Kaç gencin geleceğini bitirdi…

Kaç kişinin ömrünü tüketti…

Ve sayısı bilinmez kaç kişinin ahını aldı bunlar.

Ancak gelin görün ki,

Bugün “çözüm süreci “ adı altında başta İmralı canisi olmak üzere,

Hepsi birden Türkiye’yi çok sevdiğini tekrarlayıp duruyorlar.

Türkiye’yi seven,

Ülkemizin Egesinde, AK denizinde, Batısında ve Kuzeyinde yaşayan,

Ve her fırsatta hakkını savunduğunu iddia ettikleri milletimizin bir parçası,

Kürt kardeşlerimizin evini, işyerini, arabasını ve mahallesini yakar mı?

Yakmaz.

Oysa bunlar sadece yakmakla kalmıyor, yıkıyor, yok ediyor ve öldürüyorlar.

Çünkü bunlar kaos, kargaşa, karışıklık, keşmekeş ve kandan besleniyorlar.

Sonra yine çıkıp “çözüm sürecinde kan akmıyorsa bunu biz yapıyoruz “ diyorlar.

*

Bu millet bu tutarsızlığı gün gibi görüyor.

Hatta bu tutarsız insanlarla “iş birliği” yapanları da!

İşte bir örnek;

TBMM’de bütçe görüşmelerinin başladığı günden itibaren MHP’nin direnci ile bütçe kitapçığından çıkartılan “Kürdistan” sözünün acısıyla,

Başta Hasip Kaplan olmak üzere, kürsüye çıkan her BDP’li hükümet yetkililerinin gözünün içine baka baka açıkça iktidara tehdit savuruyorlar;

Diyorlar ki; “Verdiğiniz sözleri tutun. Pazarlığı bozmayın. Lafınızın arkasında durun. Yaptığınız yanlış hesapları sözünüzde durmazsanız Bağdat’tan döndürürüz.” *

Şimdi bende her fırsatta hükümetle yaptıkları pazarlığı deşifre etmekle tehdit savuran BDP’lilere soruyorum;

Görevde bulunduğu süre içinde terörün belini kıran…

Görevde olduğu süre içinde PKK’nın korkulu rüyası haline gelen…

Görevde bulunduğu süre içinde vatanın ve milletin bölünmez bütünlüğü için gecesini gündüzüne katıp canını bu uğurda feda etmeyi göze alan…
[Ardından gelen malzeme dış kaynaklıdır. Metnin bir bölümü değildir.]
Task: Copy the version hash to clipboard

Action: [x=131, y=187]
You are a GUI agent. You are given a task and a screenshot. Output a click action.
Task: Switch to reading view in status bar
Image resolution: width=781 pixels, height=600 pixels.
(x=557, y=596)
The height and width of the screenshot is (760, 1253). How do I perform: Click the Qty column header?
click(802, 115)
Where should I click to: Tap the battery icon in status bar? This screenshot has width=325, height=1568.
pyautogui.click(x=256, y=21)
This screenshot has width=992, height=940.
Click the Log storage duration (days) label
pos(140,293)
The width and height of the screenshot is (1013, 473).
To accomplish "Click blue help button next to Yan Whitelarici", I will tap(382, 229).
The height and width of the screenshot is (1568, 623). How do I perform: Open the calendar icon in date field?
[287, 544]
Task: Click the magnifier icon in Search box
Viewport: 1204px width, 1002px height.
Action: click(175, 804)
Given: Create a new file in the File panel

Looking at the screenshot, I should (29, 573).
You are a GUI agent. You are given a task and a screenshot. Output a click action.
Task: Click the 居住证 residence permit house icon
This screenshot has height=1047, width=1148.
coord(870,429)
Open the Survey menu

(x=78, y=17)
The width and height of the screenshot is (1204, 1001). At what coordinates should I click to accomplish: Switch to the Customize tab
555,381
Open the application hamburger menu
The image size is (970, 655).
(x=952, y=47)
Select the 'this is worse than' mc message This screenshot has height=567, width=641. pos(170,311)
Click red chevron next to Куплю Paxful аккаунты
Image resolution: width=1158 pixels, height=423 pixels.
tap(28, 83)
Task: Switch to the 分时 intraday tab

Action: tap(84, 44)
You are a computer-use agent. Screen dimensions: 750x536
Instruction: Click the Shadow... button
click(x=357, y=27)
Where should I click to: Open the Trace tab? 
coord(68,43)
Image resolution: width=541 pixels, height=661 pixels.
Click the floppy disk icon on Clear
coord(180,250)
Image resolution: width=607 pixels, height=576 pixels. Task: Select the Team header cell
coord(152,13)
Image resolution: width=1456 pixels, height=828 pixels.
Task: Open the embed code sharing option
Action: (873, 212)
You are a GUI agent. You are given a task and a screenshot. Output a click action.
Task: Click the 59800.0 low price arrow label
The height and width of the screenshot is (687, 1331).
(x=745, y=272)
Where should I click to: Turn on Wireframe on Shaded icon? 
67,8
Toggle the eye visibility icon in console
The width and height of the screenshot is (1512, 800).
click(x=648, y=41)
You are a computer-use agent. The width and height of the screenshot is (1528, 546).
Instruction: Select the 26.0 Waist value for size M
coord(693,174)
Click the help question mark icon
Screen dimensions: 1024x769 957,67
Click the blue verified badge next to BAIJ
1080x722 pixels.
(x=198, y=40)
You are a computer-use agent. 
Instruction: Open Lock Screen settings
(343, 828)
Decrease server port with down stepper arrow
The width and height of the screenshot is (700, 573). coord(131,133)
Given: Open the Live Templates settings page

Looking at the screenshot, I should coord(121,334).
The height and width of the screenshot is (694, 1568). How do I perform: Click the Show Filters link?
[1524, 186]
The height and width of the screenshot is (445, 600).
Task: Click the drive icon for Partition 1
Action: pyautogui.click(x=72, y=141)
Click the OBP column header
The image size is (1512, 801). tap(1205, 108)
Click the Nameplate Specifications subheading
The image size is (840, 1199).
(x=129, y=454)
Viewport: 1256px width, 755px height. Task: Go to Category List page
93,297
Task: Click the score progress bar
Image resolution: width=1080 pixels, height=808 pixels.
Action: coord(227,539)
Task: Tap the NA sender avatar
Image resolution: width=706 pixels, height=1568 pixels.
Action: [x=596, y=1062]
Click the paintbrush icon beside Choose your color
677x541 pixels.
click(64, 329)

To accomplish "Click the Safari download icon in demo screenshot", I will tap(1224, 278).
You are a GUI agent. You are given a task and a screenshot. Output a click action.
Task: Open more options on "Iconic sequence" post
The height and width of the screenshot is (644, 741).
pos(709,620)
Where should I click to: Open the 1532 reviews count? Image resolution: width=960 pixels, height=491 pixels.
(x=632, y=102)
Görevde bulunduğu süre içinde Bebek Katili Öcalan’ı Türkiye’ye getiren Tim’i koordine eden Türk milletinin şanlı evladı,

TSK’nın şerefli komutanı Engin Alan’ı,

Hangi şart ve makam içinde olursa olsun,

“Ceza evinden çıkarmama” konusunda bir pazarlık yaptınız mı?

Delikanlıysanız konuşun.

Yoksa önümüzdeki günlerde valizden çıkan belgeler konuşacak.